The network 180 can be any type of communications network, such as a local area network (e.g., intranet), wide area network (e.g., Internet), or some combination thereof and can include any number of wired or wireless links. In general, communication over the network 180 can be carried via any type of wired and/or wireless connection, using a wide variety of communication protocols (e.g., TCP/IP, HTTP, SMTP, FTP), encodings or formats (e.g., HTML, XML), and/or protection schemes (e.g., VPN, secure HTTP, SSL).
The machine-learned models described in this specification may be used in a variety of tasks, applications, and/or use cases.

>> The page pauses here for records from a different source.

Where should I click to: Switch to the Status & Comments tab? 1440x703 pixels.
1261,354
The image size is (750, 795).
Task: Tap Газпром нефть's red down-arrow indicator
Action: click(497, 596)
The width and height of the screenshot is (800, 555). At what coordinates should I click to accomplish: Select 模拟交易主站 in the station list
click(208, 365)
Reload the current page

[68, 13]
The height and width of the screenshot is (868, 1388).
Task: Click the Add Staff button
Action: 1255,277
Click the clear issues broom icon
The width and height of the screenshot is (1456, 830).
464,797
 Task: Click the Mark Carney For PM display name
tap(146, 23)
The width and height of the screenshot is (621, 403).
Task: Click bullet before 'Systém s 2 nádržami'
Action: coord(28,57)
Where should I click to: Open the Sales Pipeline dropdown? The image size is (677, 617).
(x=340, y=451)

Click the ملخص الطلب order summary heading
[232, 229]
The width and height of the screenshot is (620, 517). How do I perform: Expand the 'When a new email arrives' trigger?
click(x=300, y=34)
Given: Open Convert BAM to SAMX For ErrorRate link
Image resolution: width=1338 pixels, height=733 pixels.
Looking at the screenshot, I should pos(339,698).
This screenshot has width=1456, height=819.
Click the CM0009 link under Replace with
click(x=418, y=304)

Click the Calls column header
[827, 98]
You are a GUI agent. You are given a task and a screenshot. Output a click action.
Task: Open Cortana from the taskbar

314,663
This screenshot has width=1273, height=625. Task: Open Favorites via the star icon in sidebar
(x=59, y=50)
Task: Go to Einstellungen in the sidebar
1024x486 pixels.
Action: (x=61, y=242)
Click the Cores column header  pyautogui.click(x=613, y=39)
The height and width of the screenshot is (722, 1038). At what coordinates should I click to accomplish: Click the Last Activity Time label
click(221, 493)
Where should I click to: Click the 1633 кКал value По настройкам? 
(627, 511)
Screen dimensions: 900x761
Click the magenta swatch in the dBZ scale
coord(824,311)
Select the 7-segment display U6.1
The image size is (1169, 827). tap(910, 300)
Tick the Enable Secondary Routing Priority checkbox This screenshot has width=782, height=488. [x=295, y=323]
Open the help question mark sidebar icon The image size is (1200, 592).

In some implementations, the input to the machine-learned model(s) of the present disclosure can be image data. The machine-learned model(s) can process the image data to generate an output. As an example, the machine-learned model(s) can process the image data to generate an image recognition output (e.g., a recognition of the image data, a latent embedding of the image data, an encoded representation of the image data, a hash of the image data, etc.). As another example, the machine-learned model(s) can process the image data to generate an image segmentation output. As another example, the machine-learned model(s) can process the image data to generate an image classification output. As another example, the machine-learned model(s) can process the image data to generate an image data modification output (e.g., an alteration of the image data, etc.). As another example, the machine-learned model(s) can process the image data to generate an encoded image data output (e.g., an encoded and/or compressed representation of the image data, etc.). As another example, the machine-learned model(s) can process the image data to generate an upscaled image data output. As another example, the machine-learned model(s) can process the image data to generate a prediction output.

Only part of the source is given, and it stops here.